Improving IO performance on /scratch and /projects
Peregrine uses a parallel file system called "Lustre" for the /scratch and /projects directories. Lustre presents data from multiple storage servers (OSSs) and disks (called targets or OSTs) as a single 'disk'. The Lustre filesystems on Peregrine are set to put one file on one OST by default. For larger files, it can be advantageous to set Lustre to stripe the file across multiple storage servers. The "lfs" command can be used at a file directory level to tell Lustre to stripe across more than one storage server.
lfs setstripe --count 10 <directory>
Will tell Lustre to stripe any new file in <directory> across 10 storage servers.
Files <1 gigabyte are probably best left with a stripe size of one. Files >1 gigabyte could benefit from striping. You can try setting the stripe count to the number of gigabytes you anticipate as a place to start. The example above is a good place to start for a 10 gigabyte file. There is a limit though: /projects has 54 OSTs. /scratch has 108 OSTs.

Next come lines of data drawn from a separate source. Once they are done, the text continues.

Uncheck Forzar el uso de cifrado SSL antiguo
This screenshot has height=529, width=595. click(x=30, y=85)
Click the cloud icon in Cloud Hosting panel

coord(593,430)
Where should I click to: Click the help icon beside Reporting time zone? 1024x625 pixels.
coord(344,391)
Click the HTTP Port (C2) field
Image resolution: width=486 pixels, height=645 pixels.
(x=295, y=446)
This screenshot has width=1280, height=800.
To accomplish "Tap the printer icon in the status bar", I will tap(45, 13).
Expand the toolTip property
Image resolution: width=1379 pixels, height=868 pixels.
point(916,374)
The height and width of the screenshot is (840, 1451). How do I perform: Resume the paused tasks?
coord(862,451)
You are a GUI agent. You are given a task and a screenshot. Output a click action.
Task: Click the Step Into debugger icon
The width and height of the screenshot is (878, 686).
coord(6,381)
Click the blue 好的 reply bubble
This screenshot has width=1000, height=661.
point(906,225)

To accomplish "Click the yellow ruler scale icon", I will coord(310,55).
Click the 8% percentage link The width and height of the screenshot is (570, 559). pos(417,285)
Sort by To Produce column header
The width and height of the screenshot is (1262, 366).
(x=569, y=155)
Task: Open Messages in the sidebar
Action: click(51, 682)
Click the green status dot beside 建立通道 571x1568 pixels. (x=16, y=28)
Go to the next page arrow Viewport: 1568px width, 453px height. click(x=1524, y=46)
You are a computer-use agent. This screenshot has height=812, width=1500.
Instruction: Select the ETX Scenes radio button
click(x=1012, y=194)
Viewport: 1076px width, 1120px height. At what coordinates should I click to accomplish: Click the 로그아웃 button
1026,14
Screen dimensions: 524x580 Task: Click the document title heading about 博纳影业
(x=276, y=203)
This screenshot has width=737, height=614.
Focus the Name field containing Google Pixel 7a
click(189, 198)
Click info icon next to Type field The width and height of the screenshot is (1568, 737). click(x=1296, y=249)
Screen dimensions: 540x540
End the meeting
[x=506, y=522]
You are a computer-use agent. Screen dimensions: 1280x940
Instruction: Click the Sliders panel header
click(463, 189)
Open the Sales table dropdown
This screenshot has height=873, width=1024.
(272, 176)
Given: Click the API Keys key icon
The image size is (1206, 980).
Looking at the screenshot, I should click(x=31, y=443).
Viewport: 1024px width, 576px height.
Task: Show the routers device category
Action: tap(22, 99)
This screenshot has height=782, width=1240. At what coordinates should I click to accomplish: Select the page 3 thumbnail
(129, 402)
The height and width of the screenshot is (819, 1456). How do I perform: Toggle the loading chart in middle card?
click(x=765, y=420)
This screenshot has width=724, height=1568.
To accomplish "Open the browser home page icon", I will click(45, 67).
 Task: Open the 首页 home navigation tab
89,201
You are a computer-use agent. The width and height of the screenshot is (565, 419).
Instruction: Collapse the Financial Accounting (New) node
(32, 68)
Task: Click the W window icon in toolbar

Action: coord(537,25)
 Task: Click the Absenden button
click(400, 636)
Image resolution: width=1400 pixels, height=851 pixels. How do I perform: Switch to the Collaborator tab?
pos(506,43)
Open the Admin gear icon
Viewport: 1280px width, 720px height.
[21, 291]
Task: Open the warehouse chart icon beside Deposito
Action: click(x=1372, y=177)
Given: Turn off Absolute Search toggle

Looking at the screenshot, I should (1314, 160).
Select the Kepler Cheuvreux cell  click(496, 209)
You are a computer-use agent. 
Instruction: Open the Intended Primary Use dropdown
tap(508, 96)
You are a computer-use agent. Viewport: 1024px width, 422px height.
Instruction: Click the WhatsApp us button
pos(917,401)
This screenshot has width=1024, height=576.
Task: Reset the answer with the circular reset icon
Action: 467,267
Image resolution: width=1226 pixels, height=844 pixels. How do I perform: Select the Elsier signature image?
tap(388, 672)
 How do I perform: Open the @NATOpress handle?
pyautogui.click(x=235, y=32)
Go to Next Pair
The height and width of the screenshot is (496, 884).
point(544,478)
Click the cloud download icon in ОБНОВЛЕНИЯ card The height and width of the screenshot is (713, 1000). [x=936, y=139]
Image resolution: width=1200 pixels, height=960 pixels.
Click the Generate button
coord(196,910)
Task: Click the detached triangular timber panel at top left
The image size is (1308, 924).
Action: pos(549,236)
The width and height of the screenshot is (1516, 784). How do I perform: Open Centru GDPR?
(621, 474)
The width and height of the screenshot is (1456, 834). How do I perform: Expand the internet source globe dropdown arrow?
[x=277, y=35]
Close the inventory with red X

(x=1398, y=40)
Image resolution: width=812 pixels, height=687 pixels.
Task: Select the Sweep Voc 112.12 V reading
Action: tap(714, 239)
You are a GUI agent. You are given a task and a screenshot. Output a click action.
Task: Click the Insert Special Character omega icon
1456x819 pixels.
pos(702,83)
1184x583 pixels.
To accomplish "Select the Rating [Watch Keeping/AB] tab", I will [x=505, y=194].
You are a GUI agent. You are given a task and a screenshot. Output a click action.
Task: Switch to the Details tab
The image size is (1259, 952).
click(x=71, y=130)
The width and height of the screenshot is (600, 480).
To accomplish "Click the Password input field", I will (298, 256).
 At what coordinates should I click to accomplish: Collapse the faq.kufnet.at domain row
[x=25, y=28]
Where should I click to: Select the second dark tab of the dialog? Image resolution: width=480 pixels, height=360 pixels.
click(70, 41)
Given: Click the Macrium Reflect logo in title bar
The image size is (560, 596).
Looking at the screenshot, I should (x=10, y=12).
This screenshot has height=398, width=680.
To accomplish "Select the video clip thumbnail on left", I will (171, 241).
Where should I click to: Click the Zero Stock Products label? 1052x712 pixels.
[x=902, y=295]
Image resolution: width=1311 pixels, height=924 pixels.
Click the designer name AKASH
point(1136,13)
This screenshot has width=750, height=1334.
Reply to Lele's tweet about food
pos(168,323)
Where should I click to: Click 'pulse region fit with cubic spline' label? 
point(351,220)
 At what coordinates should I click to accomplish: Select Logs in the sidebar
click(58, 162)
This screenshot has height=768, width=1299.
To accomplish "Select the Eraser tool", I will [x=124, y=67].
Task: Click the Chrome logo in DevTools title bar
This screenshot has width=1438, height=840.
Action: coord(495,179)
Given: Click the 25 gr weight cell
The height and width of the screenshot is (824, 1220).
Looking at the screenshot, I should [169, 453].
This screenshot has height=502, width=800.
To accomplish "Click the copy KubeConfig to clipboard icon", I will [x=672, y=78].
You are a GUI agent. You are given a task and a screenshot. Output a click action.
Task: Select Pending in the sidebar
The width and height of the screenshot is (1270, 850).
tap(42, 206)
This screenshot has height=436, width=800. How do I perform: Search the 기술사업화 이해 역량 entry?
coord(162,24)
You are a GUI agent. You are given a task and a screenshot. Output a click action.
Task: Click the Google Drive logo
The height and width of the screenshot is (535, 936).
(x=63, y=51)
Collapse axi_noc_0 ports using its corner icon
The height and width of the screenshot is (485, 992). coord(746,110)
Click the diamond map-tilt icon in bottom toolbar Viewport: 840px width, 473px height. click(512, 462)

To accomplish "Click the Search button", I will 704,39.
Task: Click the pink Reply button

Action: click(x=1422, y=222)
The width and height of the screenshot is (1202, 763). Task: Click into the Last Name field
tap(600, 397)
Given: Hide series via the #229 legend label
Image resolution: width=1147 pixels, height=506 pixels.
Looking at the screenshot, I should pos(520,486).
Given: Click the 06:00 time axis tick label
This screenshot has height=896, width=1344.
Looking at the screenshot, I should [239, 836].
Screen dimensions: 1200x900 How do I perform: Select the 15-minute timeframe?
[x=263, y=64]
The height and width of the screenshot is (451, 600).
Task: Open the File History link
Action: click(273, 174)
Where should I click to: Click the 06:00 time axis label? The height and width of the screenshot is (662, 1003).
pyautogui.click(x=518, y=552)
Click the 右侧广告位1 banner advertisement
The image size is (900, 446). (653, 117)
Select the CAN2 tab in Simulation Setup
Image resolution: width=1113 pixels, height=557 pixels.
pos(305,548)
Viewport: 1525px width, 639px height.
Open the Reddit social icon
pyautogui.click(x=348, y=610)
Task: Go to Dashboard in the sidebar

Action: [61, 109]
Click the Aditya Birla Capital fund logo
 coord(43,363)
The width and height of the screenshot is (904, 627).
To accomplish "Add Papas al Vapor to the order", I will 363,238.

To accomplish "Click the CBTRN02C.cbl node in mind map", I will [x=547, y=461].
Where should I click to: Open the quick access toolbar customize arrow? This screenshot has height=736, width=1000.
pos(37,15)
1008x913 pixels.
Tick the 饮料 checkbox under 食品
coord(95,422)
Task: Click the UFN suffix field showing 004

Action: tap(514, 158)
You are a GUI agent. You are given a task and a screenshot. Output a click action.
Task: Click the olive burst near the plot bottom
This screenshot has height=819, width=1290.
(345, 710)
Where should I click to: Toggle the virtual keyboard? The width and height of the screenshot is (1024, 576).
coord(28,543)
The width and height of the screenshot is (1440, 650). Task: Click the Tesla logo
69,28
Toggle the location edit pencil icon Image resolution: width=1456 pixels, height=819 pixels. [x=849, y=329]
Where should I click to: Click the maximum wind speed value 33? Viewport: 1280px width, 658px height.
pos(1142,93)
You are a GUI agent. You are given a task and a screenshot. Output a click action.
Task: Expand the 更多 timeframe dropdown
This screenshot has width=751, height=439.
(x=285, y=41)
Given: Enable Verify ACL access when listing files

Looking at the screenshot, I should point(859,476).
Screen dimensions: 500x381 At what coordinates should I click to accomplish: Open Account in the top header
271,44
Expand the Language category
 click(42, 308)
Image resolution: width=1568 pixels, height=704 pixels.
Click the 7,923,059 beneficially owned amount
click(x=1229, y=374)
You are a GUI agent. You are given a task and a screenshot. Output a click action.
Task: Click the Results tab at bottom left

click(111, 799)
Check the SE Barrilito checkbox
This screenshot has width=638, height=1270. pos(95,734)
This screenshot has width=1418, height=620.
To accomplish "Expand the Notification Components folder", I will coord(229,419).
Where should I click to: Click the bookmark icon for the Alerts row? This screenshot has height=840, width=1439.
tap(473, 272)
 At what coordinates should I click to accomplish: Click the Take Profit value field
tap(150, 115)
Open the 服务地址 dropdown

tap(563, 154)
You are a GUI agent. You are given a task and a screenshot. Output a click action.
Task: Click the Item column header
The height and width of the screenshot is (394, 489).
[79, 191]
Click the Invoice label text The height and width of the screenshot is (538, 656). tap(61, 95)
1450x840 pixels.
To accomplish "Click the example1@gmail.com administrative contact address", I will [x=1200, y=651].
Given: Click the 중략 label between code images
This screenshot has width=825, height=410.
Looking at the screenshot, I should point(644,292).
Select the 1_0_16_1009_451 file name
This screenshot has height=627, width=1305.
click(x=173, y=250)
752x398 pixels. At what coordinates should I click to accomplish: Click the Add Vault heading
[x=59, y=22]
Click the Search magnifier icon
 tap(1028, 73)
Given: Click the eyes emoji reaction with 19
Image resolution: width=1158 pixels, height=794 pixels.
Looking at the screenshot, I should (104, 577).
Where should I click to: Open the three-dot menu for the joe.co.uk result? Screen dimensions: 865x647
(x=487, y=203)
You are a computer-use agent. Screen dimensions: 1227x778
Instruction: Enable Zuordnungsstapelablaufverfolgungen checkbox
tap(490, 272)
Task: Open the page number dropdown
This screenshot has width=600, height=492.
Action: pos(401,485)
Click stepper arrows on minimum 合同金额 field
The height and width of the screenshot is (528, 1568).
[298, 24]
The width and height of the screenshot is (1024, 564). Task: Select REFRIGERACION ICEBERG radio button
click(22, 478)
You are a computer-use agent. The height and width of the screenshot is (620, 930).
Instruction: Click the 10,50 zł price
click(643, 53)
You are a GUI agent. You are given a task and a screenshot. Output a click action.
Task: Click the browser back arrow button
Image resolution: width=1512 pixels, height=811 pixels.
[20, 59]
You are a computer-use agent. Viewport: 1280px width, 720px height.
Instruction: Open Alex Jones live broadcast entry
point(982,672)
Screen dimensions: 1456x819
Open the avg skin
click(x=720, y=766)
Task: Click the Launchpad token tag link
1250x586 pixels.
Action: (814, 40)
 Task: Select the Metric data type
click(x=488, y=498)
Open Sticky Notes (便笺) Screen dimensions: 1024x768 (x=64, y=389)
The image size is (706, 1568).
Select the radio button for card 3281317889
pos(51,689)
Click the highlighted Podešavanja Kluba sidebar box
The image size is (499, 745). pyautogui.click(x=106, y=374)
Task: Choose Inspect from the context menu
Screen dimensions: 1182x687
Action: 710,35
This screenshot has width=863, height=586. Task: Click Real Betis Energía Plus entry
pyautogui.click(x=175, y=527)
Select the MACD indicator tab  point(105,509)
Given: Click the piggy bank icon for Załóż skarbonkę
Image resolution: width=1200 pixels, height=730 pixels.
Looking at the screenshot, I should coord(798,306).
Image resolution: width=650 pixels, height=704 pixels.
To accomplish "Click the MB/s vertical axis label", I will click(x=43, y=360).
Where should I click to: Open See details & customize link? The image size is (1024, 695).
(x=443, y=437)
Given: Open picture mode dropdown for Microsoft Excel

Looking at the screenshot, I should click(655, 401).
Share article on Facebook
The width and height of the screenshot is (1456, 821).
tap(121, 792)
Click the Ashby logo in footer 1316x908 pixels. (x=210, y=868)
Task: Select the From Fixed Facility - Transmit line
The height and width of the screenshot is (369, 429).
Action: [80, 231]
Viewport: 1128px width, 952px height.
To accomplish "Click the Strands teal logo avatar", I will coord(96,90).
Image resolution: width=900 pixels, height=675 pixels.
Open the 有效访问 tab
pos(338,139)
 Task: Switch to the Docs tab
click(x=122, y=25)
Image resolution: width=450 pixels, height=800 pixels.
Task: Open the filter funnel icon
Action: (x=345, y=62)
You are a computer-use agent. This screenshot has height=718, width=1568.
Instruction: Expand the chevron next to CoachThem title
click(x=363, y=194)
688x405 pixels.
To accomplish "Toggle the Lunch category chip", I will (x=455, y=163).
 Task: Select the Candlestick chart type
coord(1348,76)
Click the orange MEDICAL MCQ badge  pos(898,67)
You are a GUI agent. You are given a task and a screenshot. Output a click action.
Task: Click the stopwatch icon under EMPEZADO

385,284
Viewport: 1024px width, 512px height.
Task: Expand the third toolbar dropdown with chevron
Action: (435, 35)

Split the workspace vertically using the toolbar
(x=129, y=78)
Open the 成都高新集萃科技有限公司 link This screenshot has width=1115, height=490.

Here is a link to a page at NERSC which explains this in more detail: https://www.nersc.gov/users/storage-and-file-systems/optimizing-io-performance-for-lustre/
A particular item to note from the NERSC page is:
File striping will primarily improve performance for codes doing serial IO from a single node or parallel IO from multiple nodes writing to a single shared file as with MPI-IO, parallel HDF5 or parallel NetCDF.